What are the characteristics of mothers and infants typically involved in ABO incompatibility?
In ABO incompatibility, the mother is typically blood group O, while the infant is blood group A or B. All group O mothers produce antibodies against both A and B antigens, which can lead to haemolytic disease in their infants.
How do the antibodies produced by group O mothers cause haemolysis in A or B blood group infants?
The antibodies produced by group O mothers against A or B antigens can cross the placenta and destroy the red blood cells of their infant if they are blood group A or B, leading to haemolytic disease.
What distinguishes haemolytic disease due to ABO incompatibility from Rh disease?
Unlike Rh disease, haemolytic disease due to ABO incompatibility is typically milder and rarely causes severe complications such as hydrops fetalis (in utero haemolysis, anaemia, and cardiac failure).
How does ABO jaundice typically present in newborns?
ABO jaundice usually presents with early onset jaundice within the first 24 hours after birth.
What are some laboratory findings associated with ABO jaundice?
Laboratory findings in ABO jaundice may include low-normal levels of hemoglobin, a positive direct Coombs test in about 30% of cases, an elevated reticulocyte count, and the presence of spherocytes on a peripheral blood smear.
What is the typical total serum bilirubin (TSB) level at 6 hours in infants with ABO jaundice?
In infants with ABO jaundice, the TSB at 6 hours is usually above 80 µmol/l.
How is ABO jaundice managed in most cases?
In most cases of ABO jaundice, phototherapy is sufficient to prevent bilirubin levels from rising to dangerous levels. Intravenous gamma globulin may also be useful in delaying haemolysis.
What is the recommended approach for monitoring jaundice in infants born to mothers with blood group O?
If the mother’s blood group is known to be group O, infants should have their TSB measured at 6 hours after delivery or before discharge from the birth unit.
What is the recommended approach for monitoring jaundice in infants born to mothers with an unknown blood group?
If the mother’s blood group is not known, infants should undergo a clinical examination 6-12 hours after delivery. If clinically jaundiced, bilirubin levels should then be measured.
What is haemolytic disease due to Rh incompatibility in newborns?

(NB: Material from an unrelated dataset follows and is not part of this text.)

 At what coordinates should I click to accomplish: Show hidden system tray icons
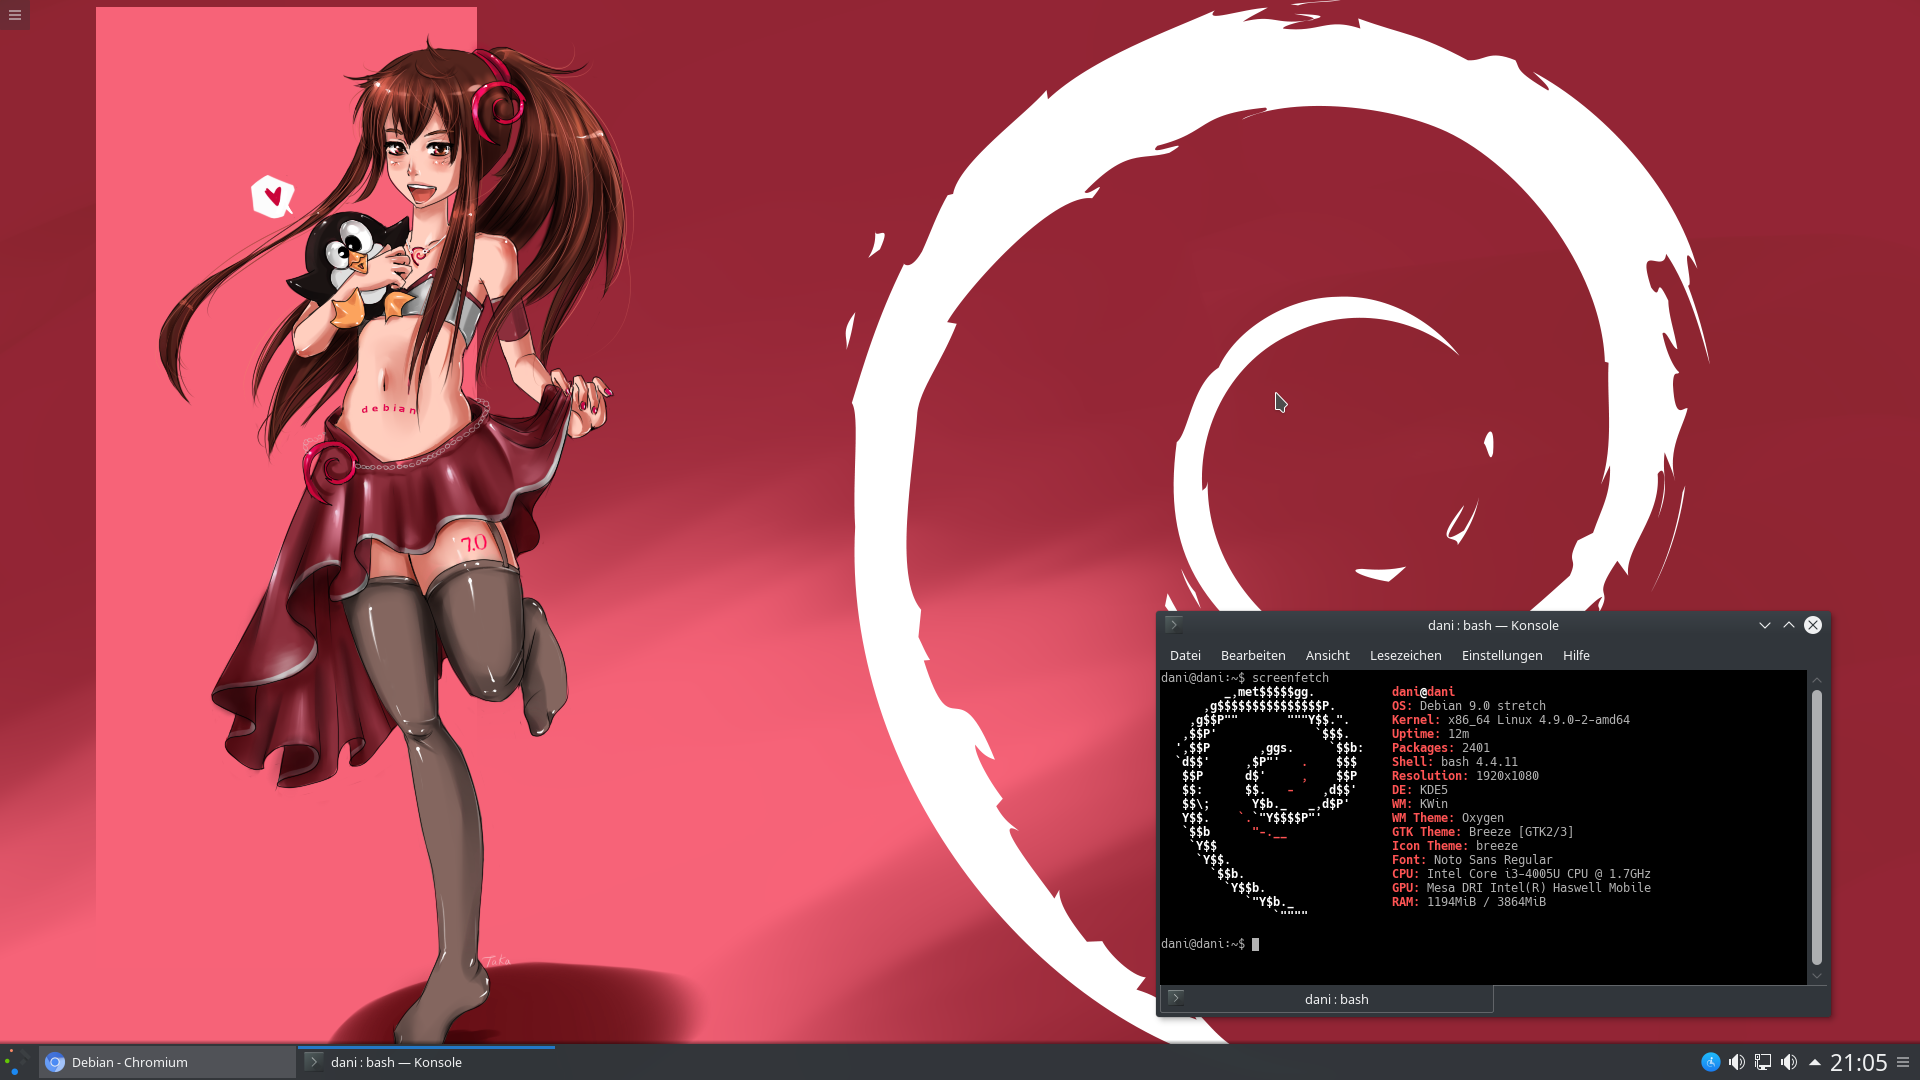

Haemolytic disease due to Rh incompatibility occurs when an Rh-negative mother (D negative) produces antibodies against Rh-positive (D positive) red blood cells of her Rh-positive fetus. These antibodies can cross the placenta and attack the fetus’s red blood cells, leading to haemolysis and subsequent jaundice or other complications in the newborn.
How does sensitization to the Rh antigen occur in Rh haemolytic disease?

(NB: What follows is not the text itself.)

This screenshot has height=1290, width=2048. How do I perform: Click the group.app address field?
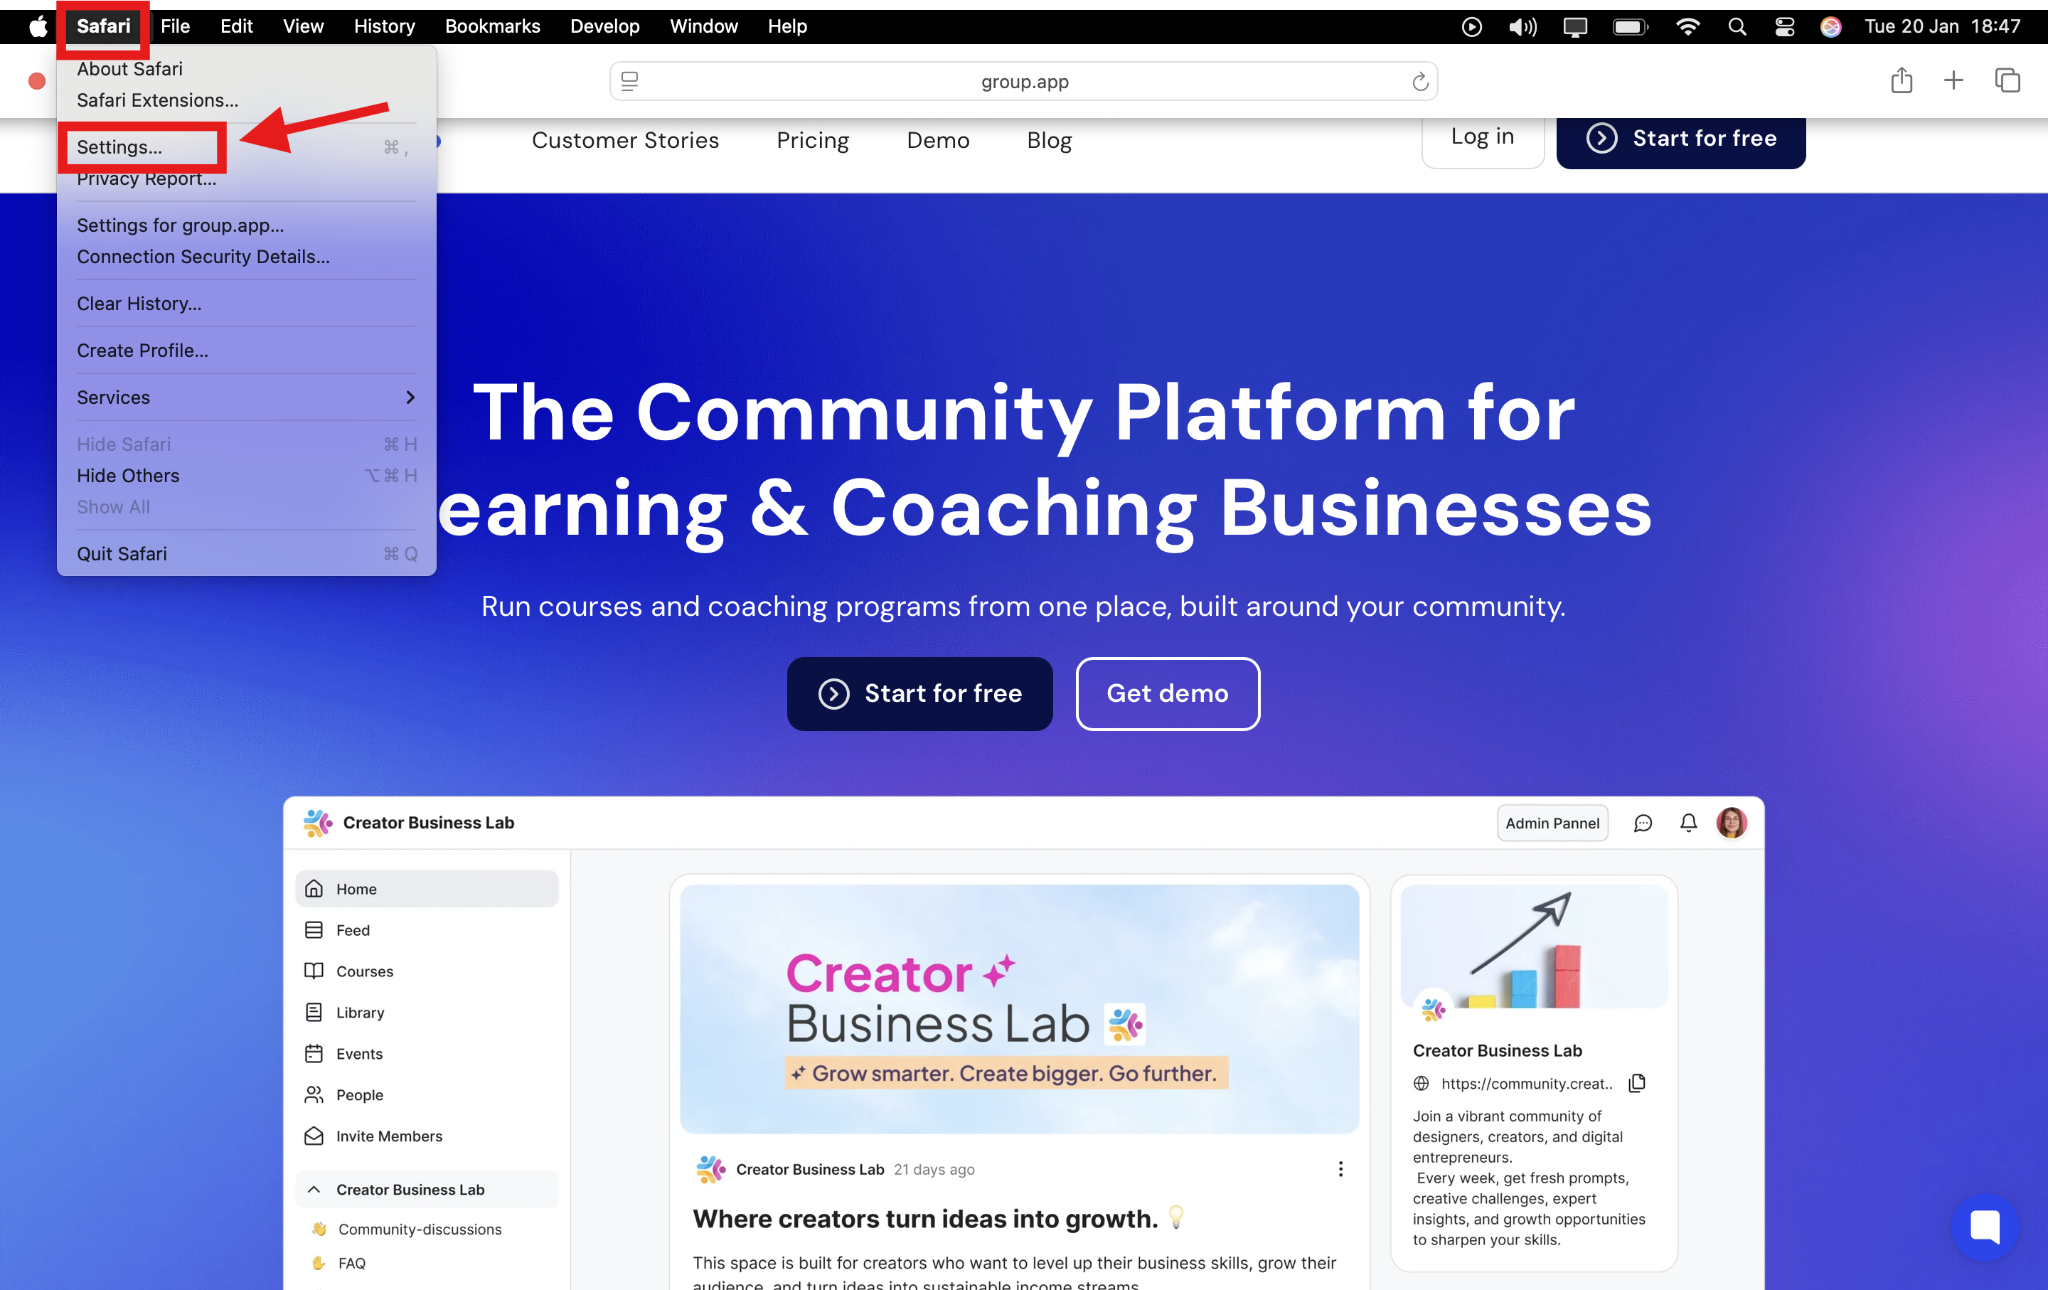(1023, 82)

Sensitization to the Rh antigen occurs when an Rh-negative mother is exposed to Rh-positive red blood cells, either during pregnancy or through a previous incompatible transfusion. This exposure triggers the production of anti-Rh antibodies (anti-D).
Why is haemolytic disease due to Rh incompatibility more common in subsequent pregnancies rather than the first pregnancy?
Haemolytic disease due to Rh incompatibility typically occurs in subsequent pregnancies because sensitization to the Rh antigen occurs during the first pregnancy when fetal Rh-positive red blood cells may cross the placenta and trigger the production of anti-Rh antibodies in the mother. These antibodies can then cause haemolytic disease in subsequent Rh-positive pregnancies.
What are some other Rhesus blood groups that may cause haemolytic disease, and how do they differ from Rh incompatibility?
Other Rhesus blood groups, such as C, c, E, and e, may also cause haemolytic disease, but they generally result in less severe manifestations compared to Rh incompatibility.
How can haemolytic disease due to Rh incompatibility be prevented?
Haemolytic disease due to Rh incompatibility can be prevented by administering Rh immunoglobulin (RhIG) to Rh-negative mothers during and after pregnancy to prevent sensitization to the Rh antigen. This prevents the production of anti-Rh antibodies and reduces the risk of haemolytic disease in subsequent pregnancies.